さて,ようやくというかいきなり,日本に近づいてきましたよ。
とはいえ,まだ長崎とか大坂にも,お江戸とかからもはるか遠くですが。
それ以前にも,清国との交易とかで,あるていど直接入ってきていたのかもしれませんが。
短い棹で丸い胴体の「月琴」という楽器を,日本人がはじめて目にしたのは,たぶん琉球王国--現在のオキナワ--との交流を通じてのことだったと思われます。
そして日本人でおそらく,月琴について最初に記録したのは----

徂徠先生の正確な報告はこう----
琵琶似此方者,四隅円如横筒,更設九柱于其腹,極庳,而五長四短,手搊不用撥,鳳眼極繊,揺則鏗爾有声。
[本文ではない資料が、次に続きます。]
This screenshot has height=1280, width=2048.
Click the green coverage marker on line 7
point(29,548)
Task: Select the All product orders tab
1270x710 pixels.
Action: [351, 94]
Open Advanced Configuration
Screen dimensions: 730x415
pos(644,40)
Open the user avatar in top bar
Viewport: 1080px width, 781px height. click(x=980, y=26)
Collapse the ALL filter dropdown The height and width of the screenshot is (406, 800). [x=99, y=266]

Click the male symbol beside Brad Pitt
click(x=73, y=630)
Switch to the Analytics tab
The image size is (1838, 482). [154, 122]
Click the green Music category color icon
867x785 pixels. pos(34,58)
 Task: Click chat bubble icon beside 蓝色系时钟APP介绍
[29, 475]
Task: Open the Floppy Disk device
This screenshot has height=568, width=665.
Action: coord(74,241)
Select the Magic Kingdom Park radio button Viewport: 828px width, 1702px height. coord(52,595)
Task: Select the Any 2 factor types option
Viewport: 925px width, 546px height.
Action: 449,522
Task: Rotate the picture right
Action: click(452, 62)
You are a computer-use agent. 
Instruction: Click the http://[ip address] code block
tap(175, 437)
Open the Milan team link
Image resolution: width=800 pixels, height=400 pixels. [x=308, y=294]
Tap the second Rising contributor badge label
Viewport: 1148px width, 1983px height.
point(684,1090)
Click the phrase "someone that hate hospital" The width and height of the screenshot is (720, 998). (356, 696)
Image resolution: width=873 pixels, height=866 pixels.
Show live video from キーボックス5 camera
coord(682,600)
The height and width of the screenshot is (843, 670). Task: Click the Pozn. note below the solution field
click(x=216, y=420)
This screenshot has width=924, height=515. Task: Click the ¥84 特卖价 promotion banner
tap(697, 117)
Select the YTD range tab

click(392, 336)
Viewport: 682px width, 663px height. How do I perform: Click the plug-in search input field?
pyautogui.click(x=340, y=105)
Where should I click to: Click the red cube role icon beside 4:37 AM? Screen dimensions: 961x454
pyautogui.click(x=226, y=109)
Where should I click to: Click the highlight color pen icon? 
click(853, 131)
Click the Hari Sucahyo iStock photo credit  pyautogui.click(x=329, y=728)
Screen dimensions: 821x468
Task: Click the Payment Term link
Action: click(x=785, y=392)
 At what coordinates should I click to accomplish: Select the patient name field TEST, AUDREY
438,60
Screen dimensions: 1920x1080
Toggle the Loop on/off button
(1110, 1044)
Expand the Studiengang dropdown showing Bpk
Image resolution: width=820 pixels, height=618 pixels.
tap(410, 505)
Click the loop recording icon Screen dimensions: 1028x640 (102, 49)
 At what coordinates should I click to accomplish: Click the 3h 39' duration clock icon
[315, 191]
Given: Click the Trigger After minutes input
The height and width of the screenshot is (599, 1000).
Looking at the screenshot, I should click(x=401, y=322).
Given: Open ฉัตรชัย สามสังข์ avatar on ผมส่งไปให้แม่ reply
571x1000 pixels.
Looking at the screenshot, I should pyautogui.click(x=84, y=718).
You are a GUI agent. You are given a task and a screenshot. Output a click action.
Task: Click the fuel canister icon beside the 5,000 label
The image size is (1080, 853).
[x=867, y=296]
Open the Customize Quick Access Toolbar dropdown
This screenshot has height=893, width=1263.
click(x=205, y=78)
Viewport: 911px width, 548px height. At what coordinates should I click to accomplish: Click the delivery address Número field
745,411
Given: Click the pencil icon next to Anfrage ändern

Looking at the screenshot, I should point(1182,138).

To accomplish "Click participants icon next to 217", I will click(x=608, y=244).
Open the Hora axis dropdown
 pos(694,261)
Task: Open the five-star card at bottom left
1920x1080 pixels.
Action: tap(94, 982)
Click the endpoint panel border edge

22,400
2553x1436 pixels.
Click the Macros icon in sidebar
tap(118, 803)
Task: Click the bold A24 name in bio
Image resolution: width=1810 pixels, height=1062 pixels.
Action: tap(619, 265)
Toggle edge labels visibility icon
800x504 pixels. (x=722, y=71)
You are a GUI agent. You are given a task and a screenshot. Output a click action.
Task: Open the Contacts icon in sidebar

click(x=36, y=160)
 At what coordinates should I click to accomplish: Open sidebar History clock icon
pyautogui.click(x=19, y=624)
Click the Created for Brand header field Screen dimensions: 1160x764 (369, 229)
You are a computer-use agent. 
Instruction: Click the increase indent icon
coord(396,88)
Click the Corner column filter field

想其腹中有物是為異耳。(荻生徂徠『琉球聘使記』宝永7)
最初に「琵琶」って書いてあるので,たいがいの人は琵琶のことじゃ,と思ってしまうんですが,ちゃんと読みすすめると「あれっ?」となりましょう。胴体は円形で筒みたい,フレットは9本(たぶん山口も含む),「鳳眼(琵琶だと左右の三日月)」に精緻な細工,揺らすと金属音----
御座楽で使われた琵琶は,清楽の唐琵琶と同じく,中国式ですからフレットは4相13品,ネックの4本は断面がオニギリ型の立体フレットで,ほかは竹板。9本ではぜんぜん足りませんし,「極めて繊」などというような精緻な飾りも付いてはいません。
それよりなにより最後の,「揺らすとキンと音が鳴る,胴体に何か入ってるようだなあ,フシギだ」。
「響き線」ですわな,こりゃ。胴体が丸くて,響き線の入ってる楽器はたぶん「月琴」だと思う。
『琉球聘使記』は宝永7(1710)年の琉球からの「江戸上り」使節団の記録。この使節団の派遣に際しては,外交儀礼として,行列しながらする「路次楽」と,室内でする宮廷音楽の「座楽」という,ふたつの形式の音楽が演奏されました。
この前年,将軍・綱吉公が死去,パトロンだった柳沢のお殿様も失脚してますが,さすが大儒・徂徠先生,まだこういうものをこれだけ間近で詳細に見聞することのできるだけの勢力はじゅうぶんもっていたのでしょうね。
あいだが100年くらい空いて。つぎに「月琴」のことが出てくるようになるのは,1820年代のことです。
徂徠先生の文章は漢文なんでまだ読めるんですが,馬琴さん『耽奇漫録』のほうは,ちょいと草書で書かれてるんで,その手のニガテな庵主,ぜんぶは読み解けません。でもまあ----

第4「清月琴」 圓径一尺一寸 厚一寸 棹長八寸
右月琴〓〓長崎へ来る清商多くこれを弾て,この国の人〓〓〓〓へたる事や,その形状桐材をもつて円く切まはしたるを五斤あハせて胴となし,善き桐板を持て槽となし,覆手を重て弦を同をとこそ四絃なれとも二絃つゝワかちて双清韻双濁韻なり。十柱をおく,柱は竹ニて厚さ一分程のものを用,清絃十声濁声十声,都て二十声なり。たゝし甲中乙の三音に高下の等なるのミニて,六八の和〓有ことなし。故に其音ハ悲急,その詞を九連環の類にて聚色淫声〓のに堪す。さて月琴の名,琉球楽器圖にみへて,其形状これと全く同し。されとも『事物紀原』『合璧事類』* なる所謂「月琴」とは同名二物なり。 [割注:この二書に謂月琴ハ阮咸の一名なり] 栗原信充曰:『清朝禮器式』に載せる燕饗用安国楽志の中に丐弾雙韻と云ふもの,形状これに近し,清濁音の双の韻をなす故に名付しにやあらむ。
*『合璧事類』:宋代の類書(百科辞典)『古今合璧事類備要』。
*『清朝禮器式』:『皇朝禮器図式』のことであろう。「安国楽志」は「安南国楽志」。
----というとこか。

さすが馬琴先生。「阮咸(=月琴)」と棹の短い所謂「月琴」は,「同名二物」だと看破なさっておる。
それはさておき,「さて月琴の名,琉球楽器圖にみへて,其形状これと全く同し」というところからも,「月琴という名前でこういう恰好をしている楽器」は,琉球のほうから先に来ていたということがうかがい知れますね。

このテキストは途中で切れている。